Monday, March 5, 2012

Why Did I Trade When I Said to Be Wary?

I have been learning in the last 5 years of my trading journey and I have often made mistakes - plenty, in fact in the early stages. But having said that, though the frequencies of bad trades are less often now, they have not been completely eradicated. I am still not satisfied with myself. I am not satisfied with my greed and ability to give in to my will.

2 weeks earlier, I posted a key post suggesting a pull back/volatility/consolidation phase in this bull run of 2 months. I said further to stop putting in trades and to ease out on open positions. I did. But I only obeyed the latter despite my strong convictions seeing the very obvious negative MACD divergence on the Dow Jones chart and subsequently a gap down on the STI. Since then, neither the STI nor Dow Jones have recovered to its February highs. 

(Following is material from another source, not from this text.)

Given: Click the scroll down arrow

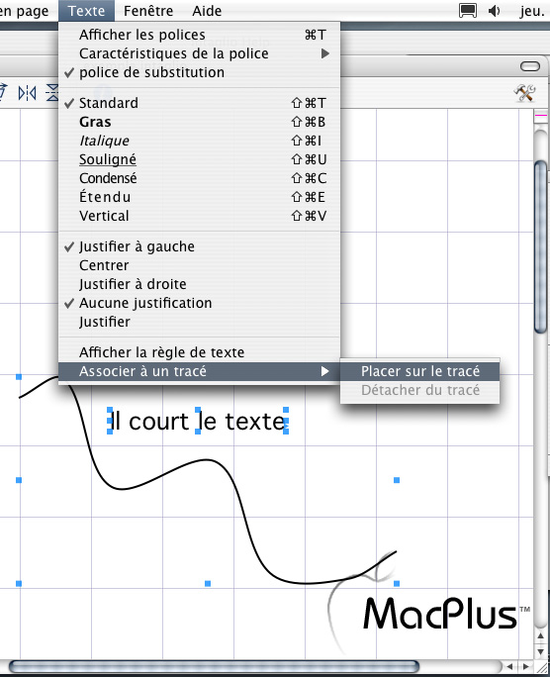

I saw it coming, I did my homework but guess what. I caved into temptations when the STI tried to stage a swift pull up on the small fall. It was really tempting to bet in the bull direction and say "Hey, perhaps yesterday or my analysis was an aberration" Or like my other post mentioned, "Looks like it can go on further".  Then, in all honesty, that really took over me and I plunged into commodities - arguably the worst buys of the 2nd half of the February month. 

Why did I enter? Greed and impulsive trades without checking technicals nor fundamentals of the sector (commodities). When I look back, I really should not have entered given the pull back was evident on commodities lately (ex crude oil companies which are typically more so classified as oil & gas).

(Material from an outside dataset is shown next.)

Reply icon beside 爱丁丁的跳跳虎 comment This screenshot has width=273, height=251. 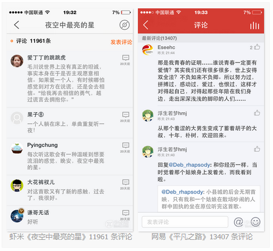point(126,57)
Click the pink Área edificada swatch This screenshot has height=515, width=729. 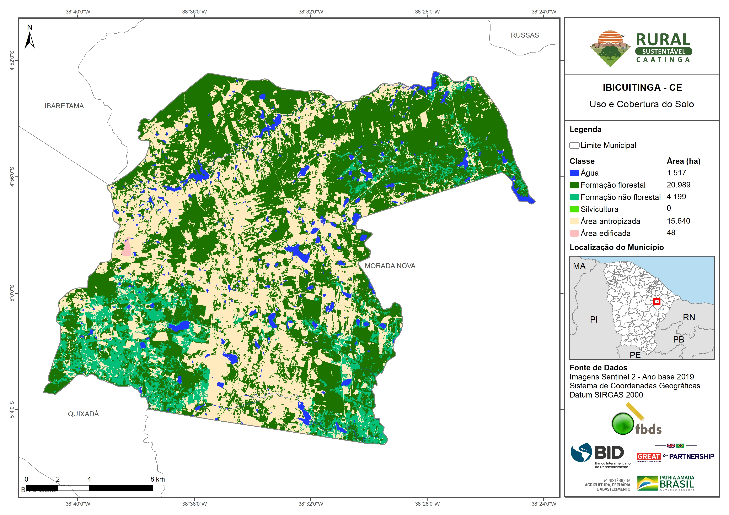point(574,233)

What next? Thankfully to closing quite a lot of my key opened positions, I booked my profits that have almost reached my objectives of this year and that helped a lot in my risk management. Glencore just announced an improvement in their profits for this quarter and I am cautiously optimistic on the cyclical nature of commodities being able to bring me breakeven in 2-3 months. I am also thankful for trading stocks of strong business groundings that should be able to withstand any future shocks while the commodities market starts to pick up again.

Til then, the outlook and momentum still seems slightly downcast together with the STI's.